Identify each line below containing the string "agent" and copy it.

> **Input for this task**:
■ ■ ■

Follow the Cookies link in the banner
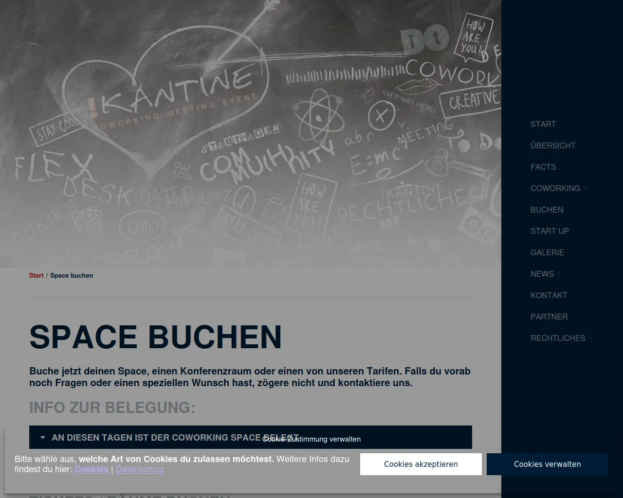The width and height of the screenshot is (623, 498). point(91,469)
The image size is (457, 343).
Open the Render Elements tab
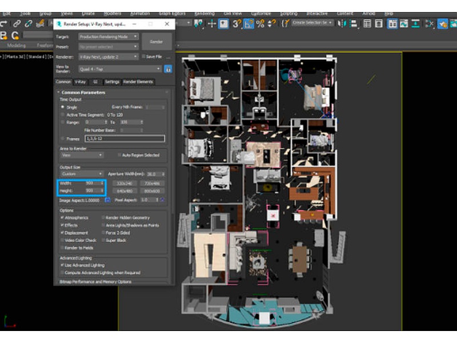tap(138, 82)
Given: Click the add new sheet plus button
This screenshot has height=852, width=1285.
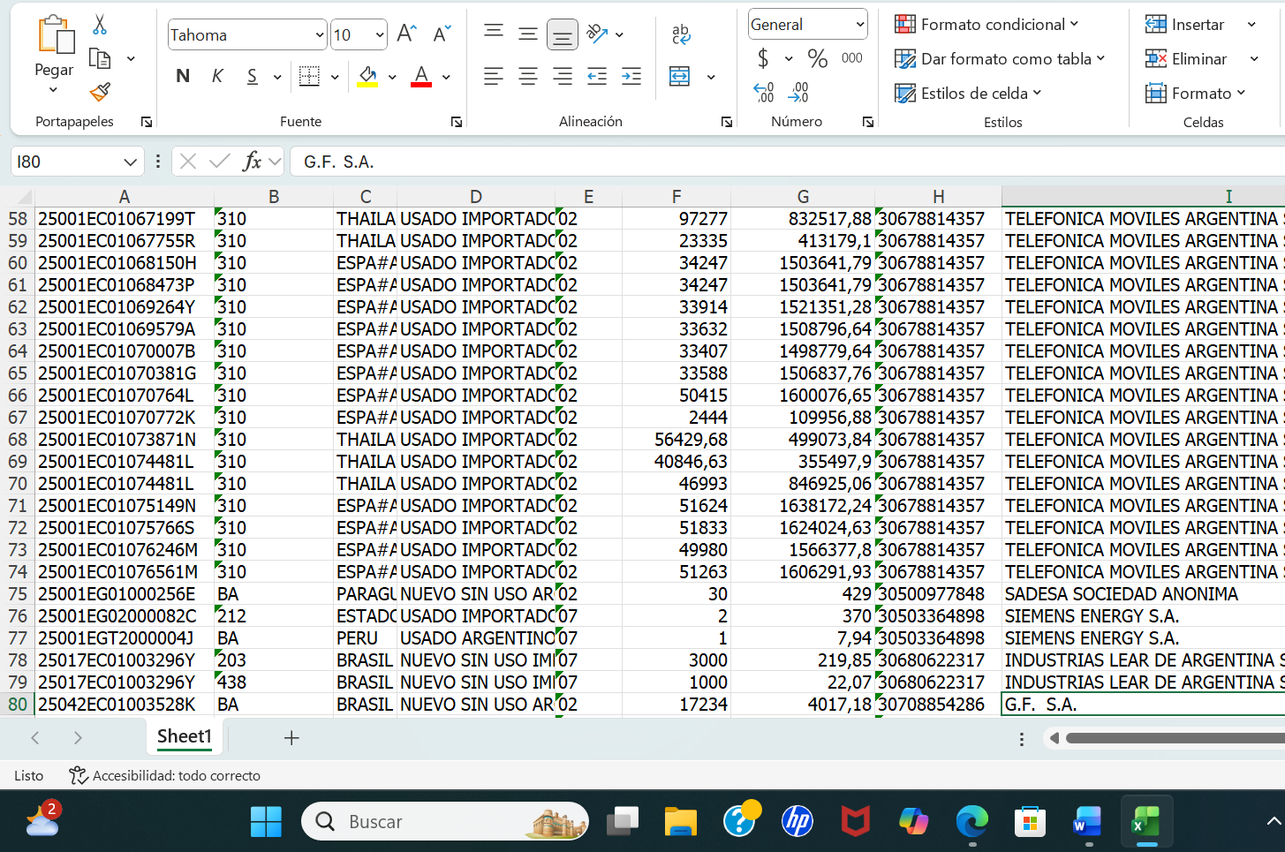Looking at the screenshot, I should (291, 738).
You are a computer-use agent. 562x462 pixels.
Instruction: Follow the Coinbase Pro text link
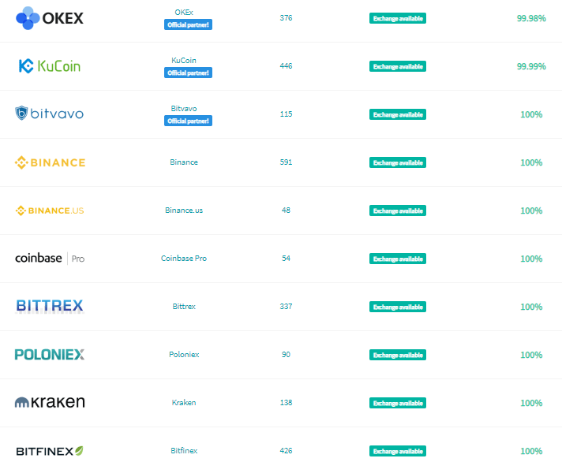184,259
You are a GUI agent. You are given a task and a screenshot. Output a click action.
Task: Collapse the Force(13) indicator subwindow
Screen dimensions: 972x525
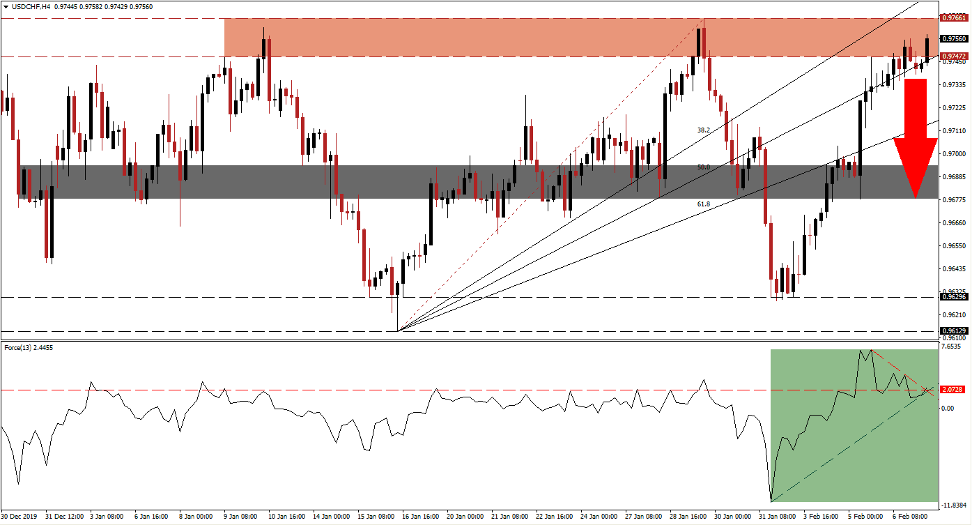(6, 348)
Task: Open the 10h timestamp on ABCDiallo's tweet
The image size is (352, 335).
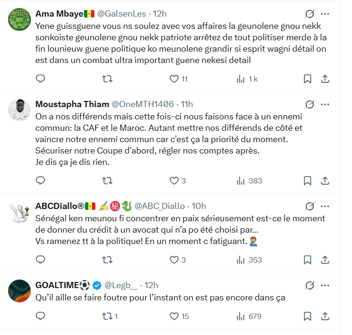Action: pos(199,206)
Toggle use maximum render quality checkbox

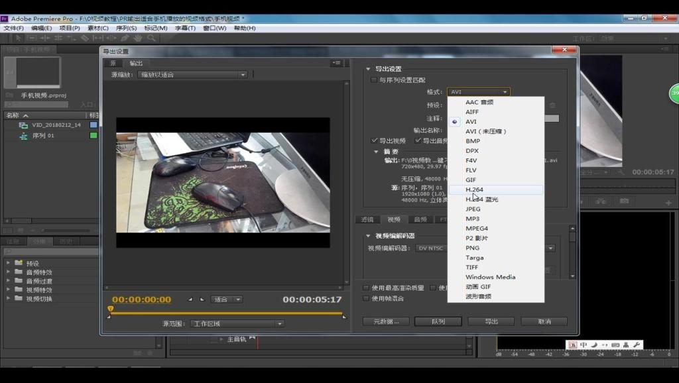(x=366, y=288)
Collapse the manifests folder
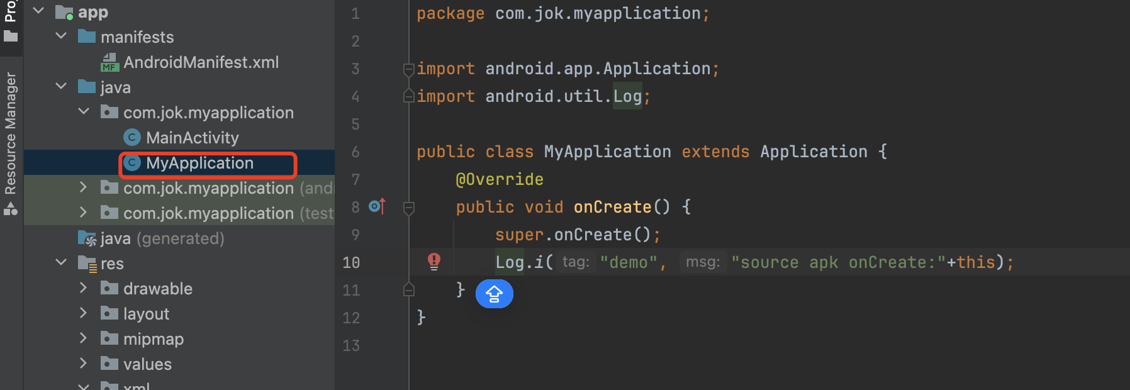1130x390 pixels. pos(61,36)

■ ■ ■

> **Reply to the exercise**:
You are a computer-use agent. 562x462 pixels.
You are a GUI agent. You are given a task and a screenshot. Output a click action.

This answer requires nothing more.